Tomorrow afternoon, the Pulitzer Prize committee will announce this year’s winners and nominees. In anticipation, tonight on “The Lost Chord,” we look back on the history of the Pulitzer Prize for Music.
Really, other than Copland’s “Appalachian Spring” and Ives’ Symphony No. 3, how often do you get to hear this stuff? Okay, the operas of Menotti and Robert Ward get revived from time to time, and Jennifer Higdon has been very fortunate for a composer in her prime. Yet most of the Pulitzer winners remain elusive.
We’ll have a chance to sample three of them, as part of our annual “Pulitzer Surprises” show – including the very first, William Schuman’s “A Free Song” (1943), recorded for the first time only in 2011, and the most recent, Caroline Shaw’s “Partita for 8 Voices” (2013).
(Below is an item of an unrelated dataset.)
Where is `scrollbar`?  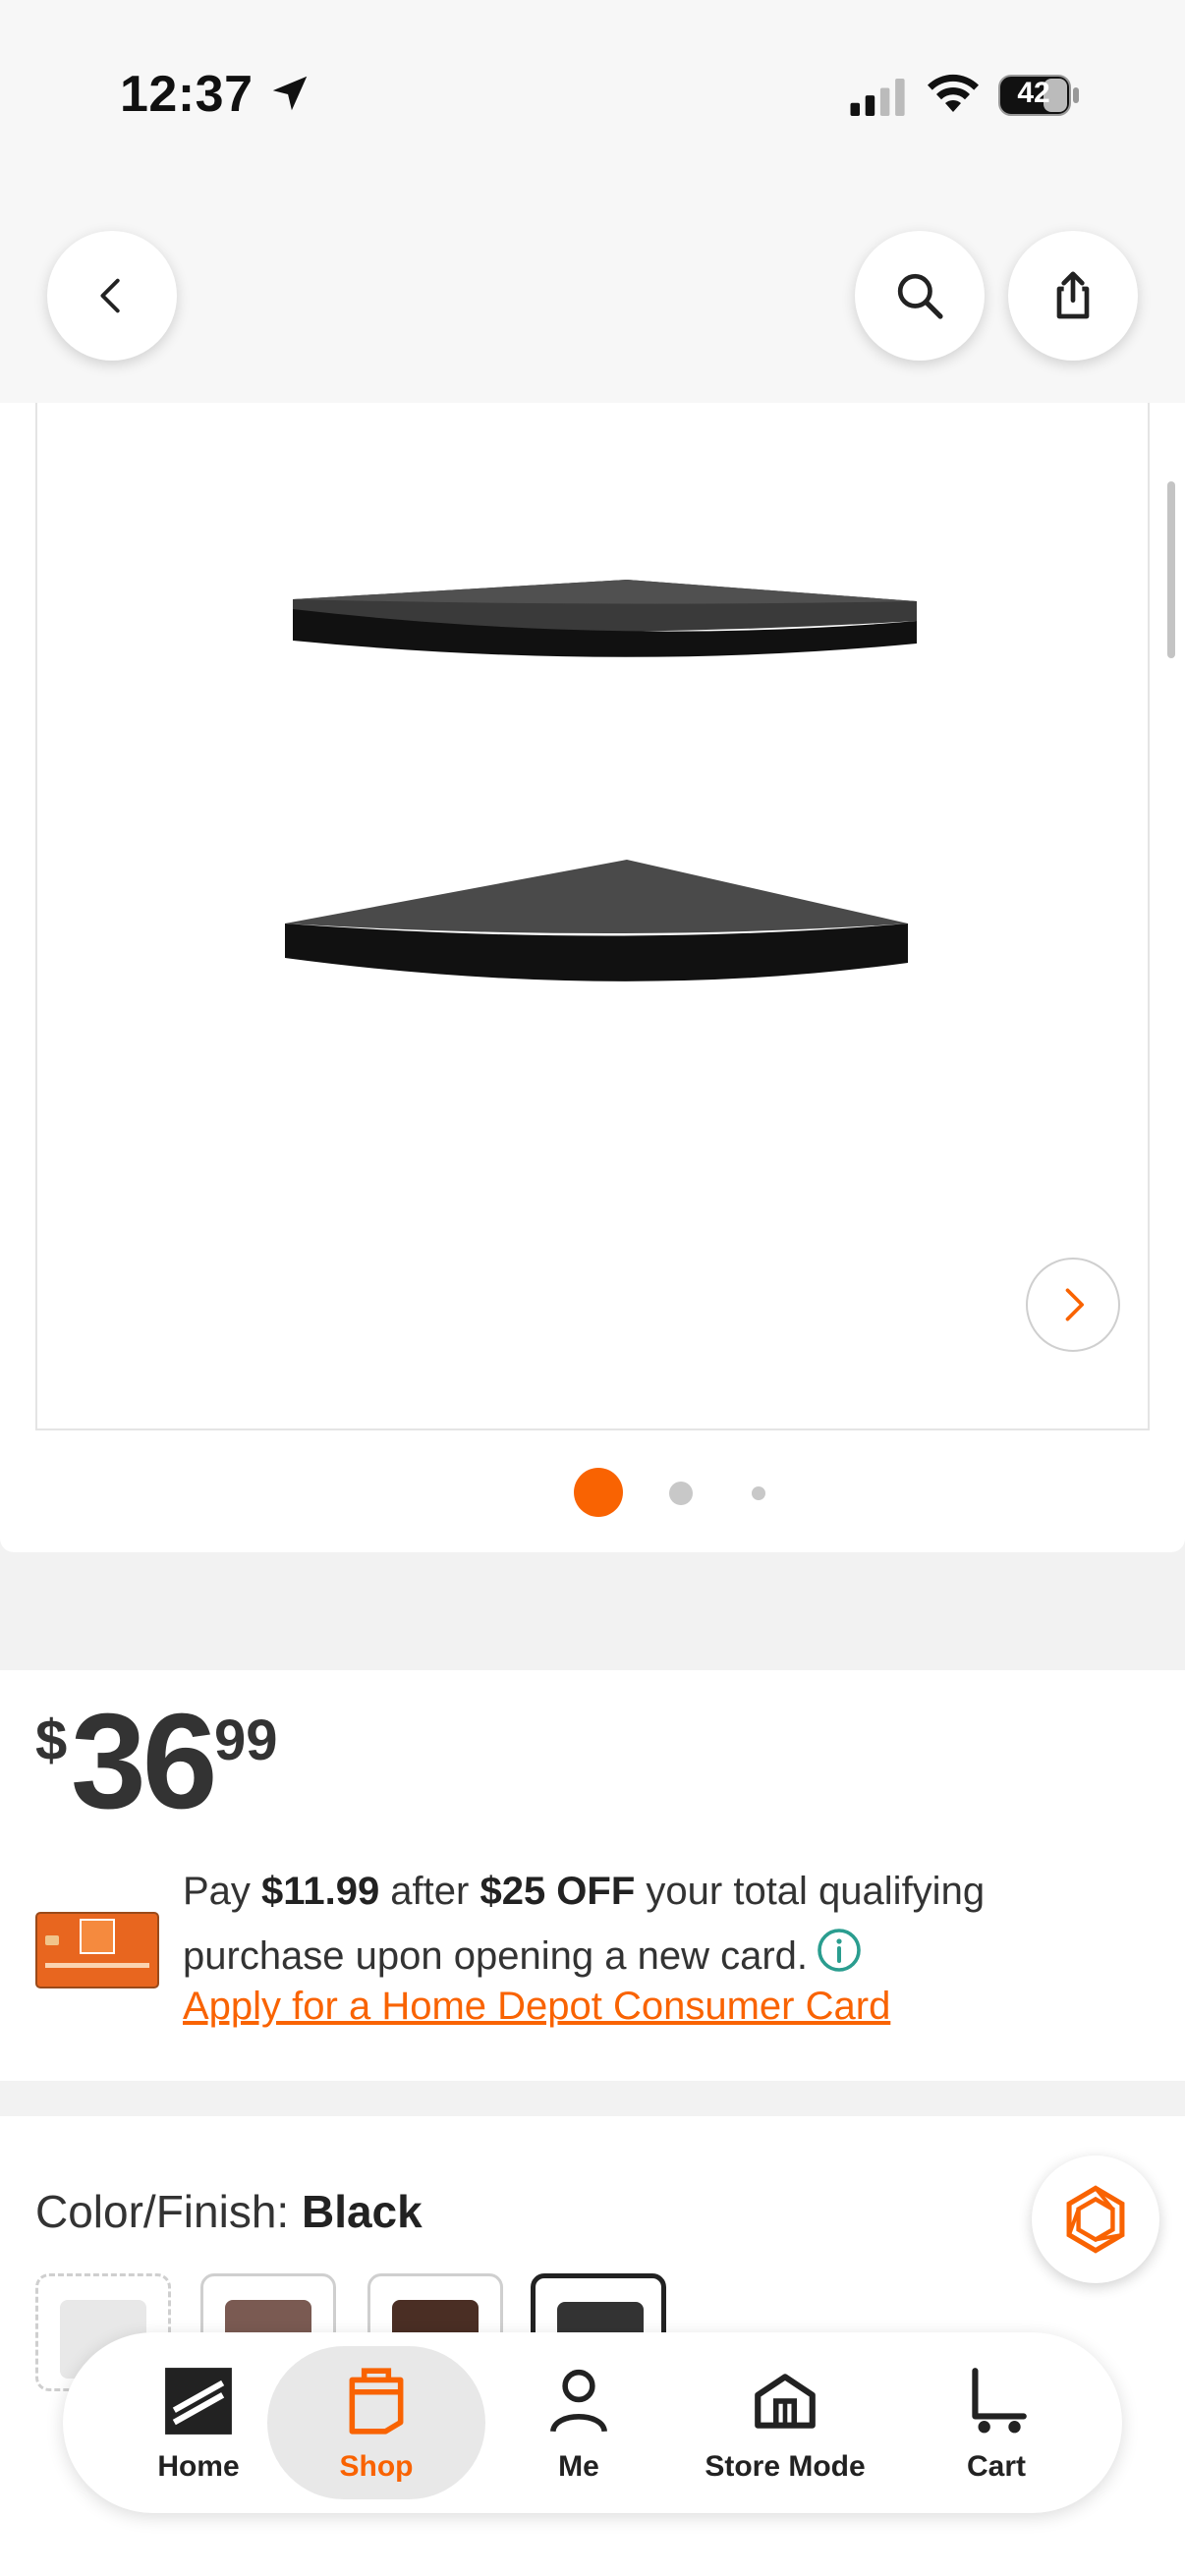
scrollbar is located at coordinates (1171, 569).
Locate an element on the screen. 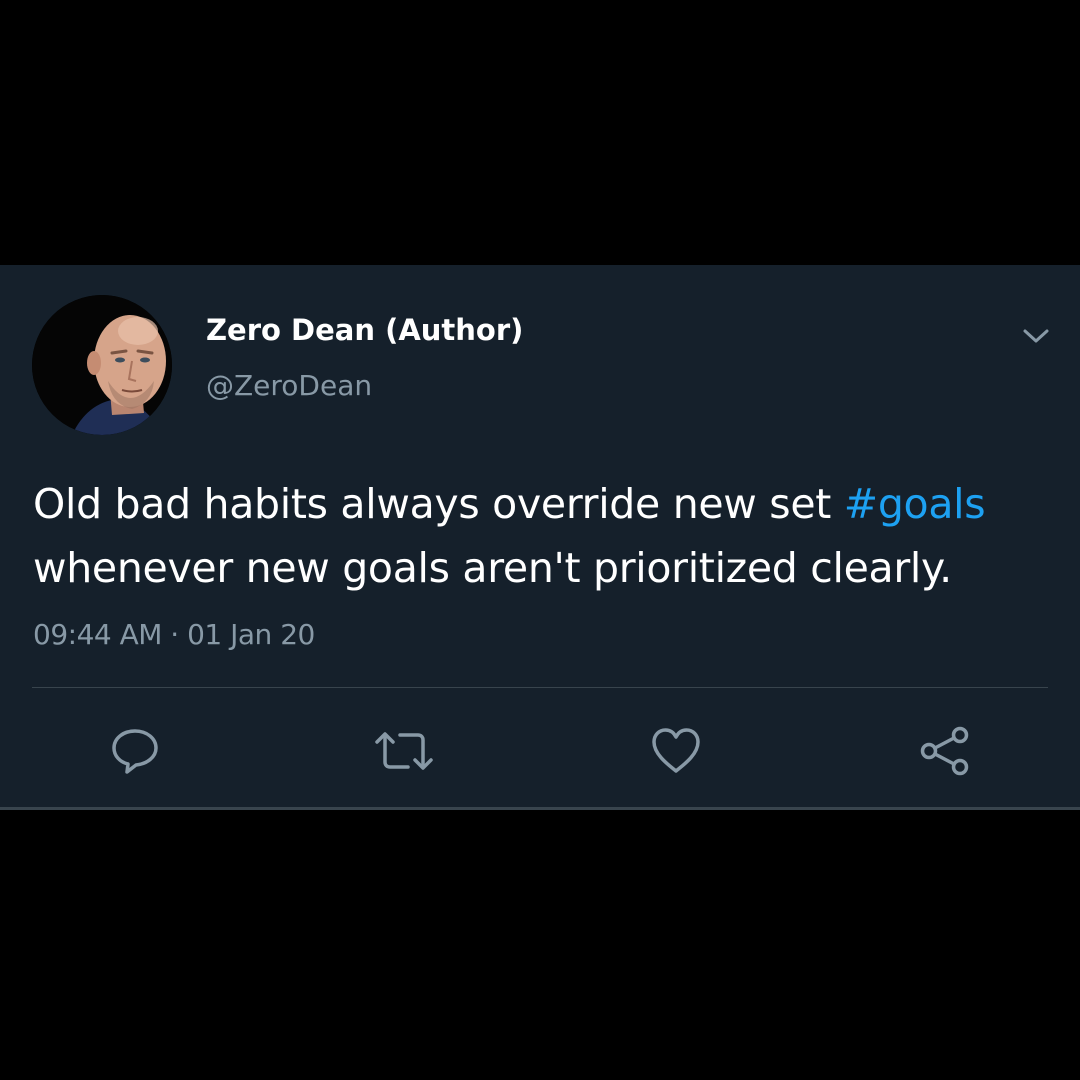 The width and height of the screenshot is (1080, 1080). like-button is located at coordinates (676, 751).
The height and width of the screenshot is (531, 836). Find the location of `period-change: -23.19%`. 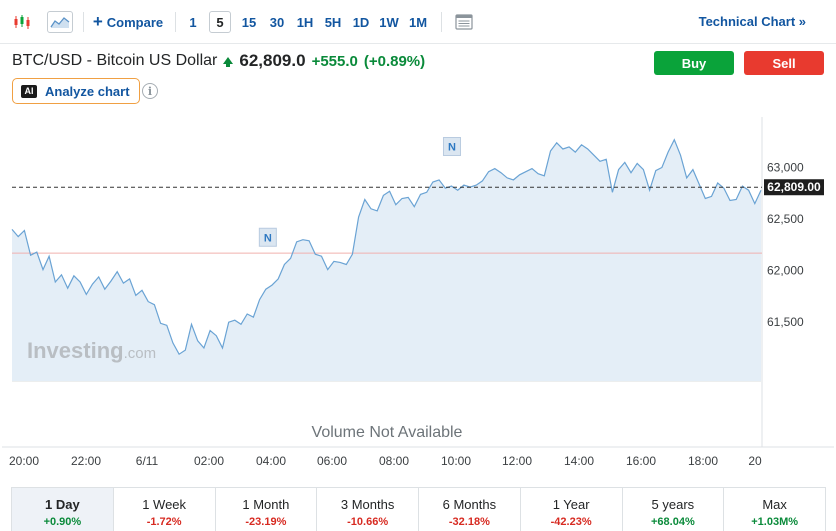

Shaw – at 30, the youngest recipient in the history of the category – is currently a Ph.D. candidate at Princeton University. Her work for string quartet, “Ritornello 2.sq.2.j,” will be performed by the JACK Quartet in Princeton this Tuesday.
The “Partita” is certainly the highlight of tonight’s program, with a dizzying array of genres and techniques ably navigated by the a cappella ensemble, Roomful of Teeth.
Also on the program will be a sampling of William Bolcom’s “12 New Etudes for Piano,” the Pulitzer-winner from 1988.